Космолог Джайант Нарликар был у Хойла аспирантом и продолжал сотрудничать с ним до самой его смерти. Среди всего прочего, они совместно разработали теорию гравитации, известную как теория Хойла-Нарликара, которая вписывается в их квазистационарную модель. Нарликар предположил, что то, что Хойлу так не нравилась теория Большого взрыва, было связано, по крайней мере сначала, с тем, что он никак не мог примириться с некоторыми физическими условиями Большого взрыва. Например, Нарликар вспоминал, как Хойл говорил, что все другие наблюдаемые фоновые излучения (оптическое, рентгеновское, инфракрасное) так или иначе связаны с астрофизическими объектами (звездами, активными галактиками и пр.), и он не видел причин, почему космическое микроволновое излучение должно чем-то отличаться и восходить к какому-то конкретному событию (Большому взрыву). Подобным же образом около 1956 года он подумал, что так или иначе вырабатывать энергию, необходимую для космического микроволнового излучения, могли бы звезды: надо только понять, как в них синтезируется весь гелий. Если же говорить об эмоциональной стороне дела, то Нарликар считал, что Хойл возражал против идеи сотворения Вселенной в один конкретный момент еще и потому, что не был религиозен[369].

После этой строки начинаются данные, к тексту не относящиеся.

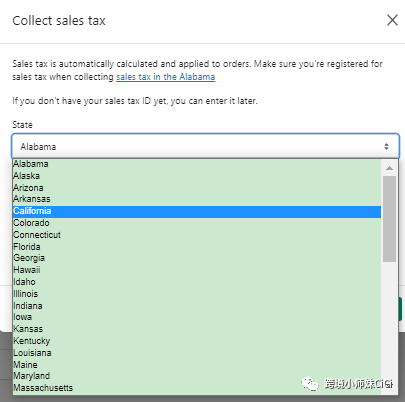Pick Arizona from the state options
This screenshot has height=402, width=405.
[x=197, y=188]
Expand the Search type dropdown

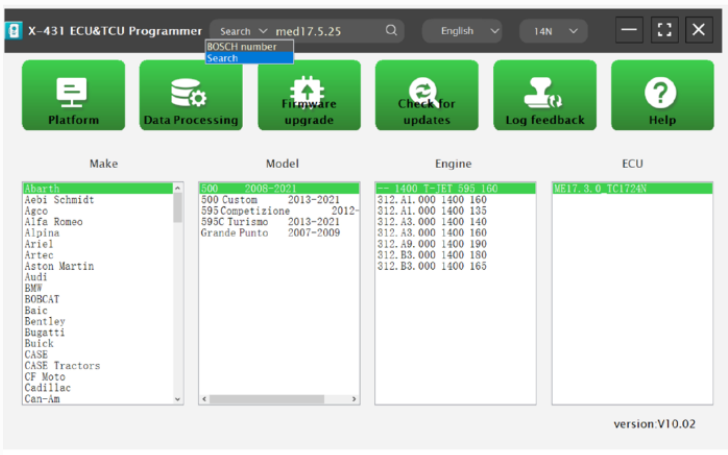[243, 31]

Астрофизики Питер Эгглтон и Джон Фолкнер в начале шестидесятых были еще студентами и работали в исследовательской группе Хойла (на илл. 22 Фолкнер самый правый в первом ряду), однако я несколько удивился, когда оказалось, что к Хойлу они относятся совершенно по-разному. Эгглтон помнит Хойла как человека, который знал все, что стоило знать в астрофизике на тот момент, и к тому же был знаком со всеми, кто хоть чего-то стоил в мире астрофизики. Он отмечал[370], что к Хойлу вполне можно было применить знаменитую характеристику викторианца Бенджамина Джоветта[371]: «Если он чего-то не знает, значит, этого и не стоит знать». Что касается отношения Хойла к науке, то у Эгглтона сложилось впечатление, что если научное сообщество было в чем-то убеждено, то Хойл убеждал себя в противоположном и смотрел, что из этого получится. Когда я спросил у Эгглтона, почему, как он считает, Хойл настолько сопротивлялся идее Большого взрыва, Эгглтон высказал мнение, что в корне этого сопротивление лежит то, что Хойлу не нравилась и идея о зарождении жизни на Земле в результате естественной химической эволюции. Эгглтон сказал, что по мнению Хойла на зарождение жизни должно было уйти гораздо больше времени, чем позволял возраст Вселенной, определяемый согласно теории Большого взрыва. Это очень интересный момент, и скоро мы к нему вернемся.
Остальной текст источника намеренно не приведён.